When Boris Yeltsin, the head of the Soviet Union's Russian republic, declared Russia's independence in 1991, he did so in an agreement with the heads of the the USSR's Ukrainian and Belorussian republics. Signed on Dec. 8 of that year, the Minsk accord specified that the U.S.S.R. "as a subject of international law and geopolitical reality no longer exists." It was important for Ukraine and Belarus that Russia formally renounced any claims to Soviet territory outside Russia, Feith said.
Putin, however, ignores those legalisms. Putin, Feith believes, is determined to reconstitute the Russian empire: "In an April 2005 speech in Russia, Mr. Putin said that 'the demise of the Soviet Union was the greatest geopolitical catastrophe of the century' — a century, it bears noting, rife with catastrophe, especially for the Soviets. Mr. Putin added that the (Soviet) disintegration was a "genuine tragedy" for the Russian people in that 'tens of millions of our fellow citizens and countrymen found themselves beyond the fringes of Russian territory.' "
The invasion and occupation of Georgian territory in 2008 came without a substantial cost for Russia. The Ukraine is "even bolder challenge to the post-Soviet order," Feith writes, one which resolve in the Western world seems lacking, and allowing him to cow his neighbors:
"Western officials may persuade themselves that they have no good options in Ukraine — that they cannot counter Russia there or even impose consequential penalties. If they do so persuade themselves, might they not come to the same conclusion even if Mr. Putin's next target is one of the Baltic states? The Russian leader could perceive a rare opportunity to wreck NATO," Feith writes.
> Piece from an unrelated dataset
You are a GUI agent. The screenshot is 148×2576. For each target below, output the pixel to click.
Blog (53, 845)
"With a victory in Ukraine under his belt, Mr. Putin might manufacture grounds for a Russian military intervention to protect the ethnic Russians in Latvia. They could be for him what Czechoslovakia's Sudeten Germans were for Hitler in 1938: a pretext for aggression. If Mr. Putin thinks NATO is bluffing when it says it will defend the Baltic states, he may call that bluff. If he's right, he could destroy NATO without war, the very alliance that destroyed the Soviet Union without war. Nice.
"But President Putin may miscalculate in thinking that the NATO allies, because they didn't fight for Ukraine, won't fight for Latvia. Those allies may defend Latvia precisely because it's a formal member of the alliance. It's not in NATO's interest that Mr. Putin would misinterpret their indifference to his Ukraine incursion and make such a mistake," Feith writes.
"Will President Obama and other NATO leaders find ways to impose significant costs on Russia for aggression in Ukraine? Will they shore up NATO's credibility regarding the sovereignty of the Baltic states and the former Warsaw Pact countries? Staying home from the next G-8 economic meeting, planned for Sochi in June, won't suffice. The stakes are huge and extend far beyond Ukraine."